Your MOM sucks and doesn't belong here
Monday, November 24th, 2003Anyone doing any development for a financial institute will no doubt have come across any number of projects that have huge budgets and lofty goals, all of which involve incredible amounts of wild hand waving and some mumbo jumbo about moving from point to point connections to some kind of magical fairy land run on top of a centralised message bus that makes everyone giggle with glee.
Maybe I’m young and naive and plain old blind. I just don’t get it. The first step on such projects is almost always about buying some hugely expensive MOM (message oriented middleware), usually tibco, MQSeries, or other such nonsense.
Now that said software has been procured (and appropriate droves of ‘experts’ hired to install said software), the next step is to fumble about wildly trying to find a use for the damn thing. Thus, the ‘integration project’ (complete with suitably impressive codenames) starts its long tortuous life.
The next step is in identifying all the legacy systems that will now be integrated. Invariably, a bunch of these have all been working very well for over a decade, and involve the mystical and mysterious art of ftp and end of day batched processes.
Here of course is where such projects will come to a grinding halt. The reality is that all these systems could not possibly be any less interested in a realtime approach. They equally have next to no interest in moving away from ftp. It works, it’s worked for years, everyone is happy with it, except for those clever folk who just spent a few million dollars/euros on MOM infrastructure.

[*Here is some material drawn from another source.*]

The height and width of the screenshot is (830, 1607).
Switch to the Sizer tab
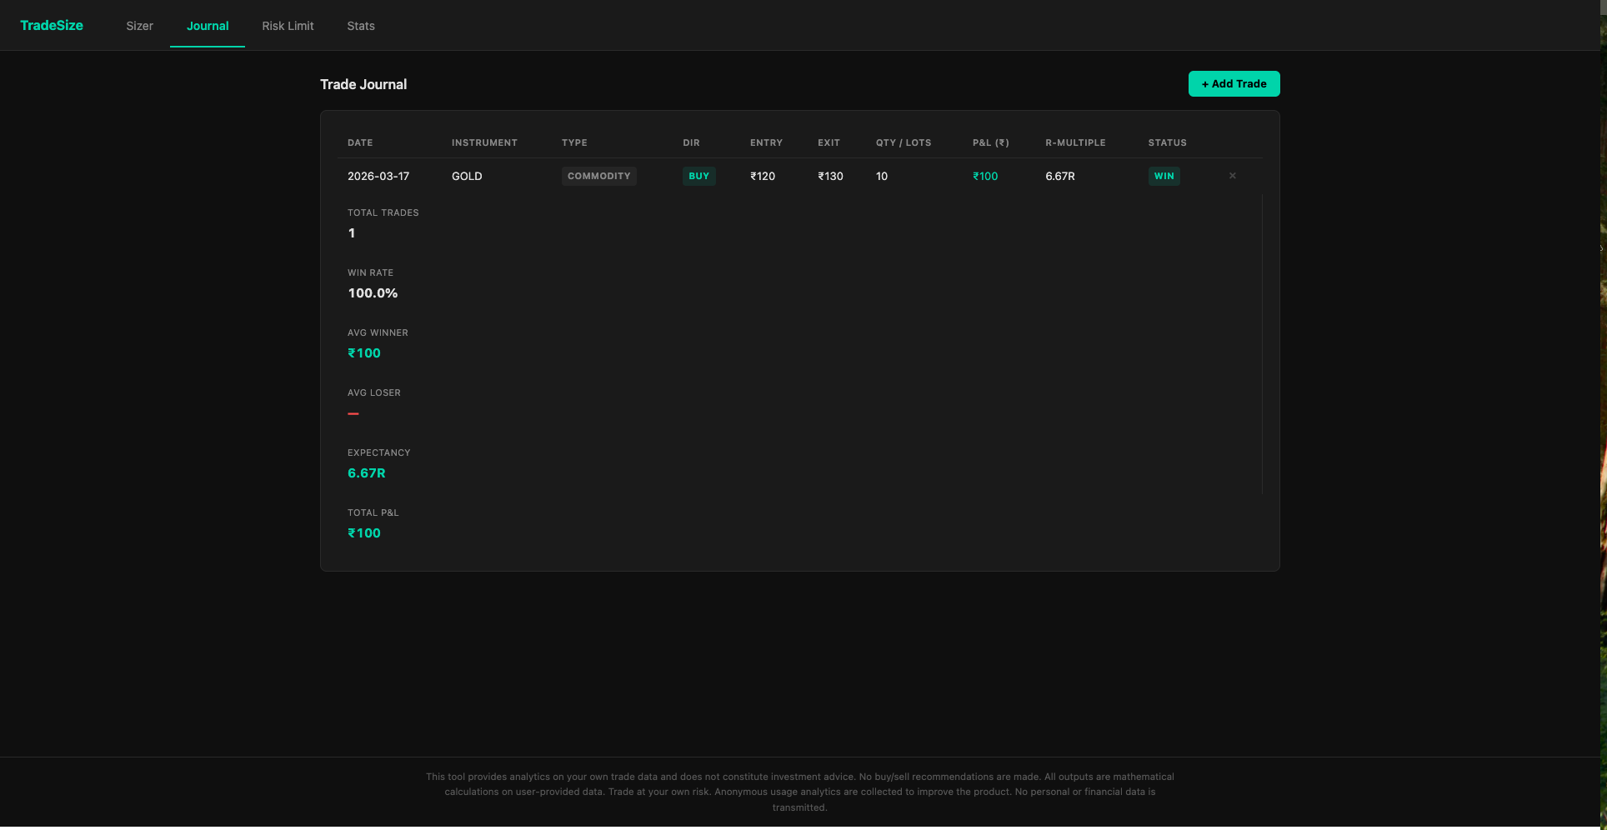[x=139, y=26]
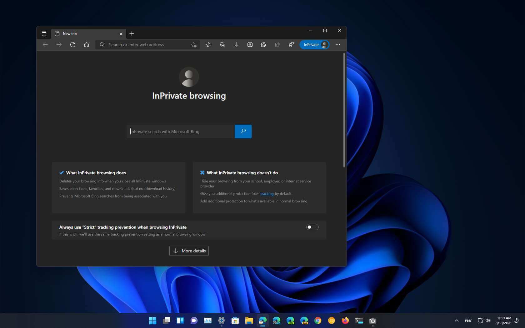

The next step is the Big Compromise step. Here the new cheerful kids realise that the old grumpy ftp folk are not jumping onto their bandwagon. So in order to make everyone happy, the bandwagon gets some modifications, like square wheels, pegs that nail it to the ground, and suchlike. The perfect solution manifests itself….let’s just send the files across our message bus! That way you get all the benefits of point to point (one EOD file per system), and the MOM obsessed get to justify their existence since said file is sent across the message bus.
Having done all that, one cannot help but wonder….why bother? Exactly what has the million dollar piece of software you’ve stuck in the middle of it all done for you?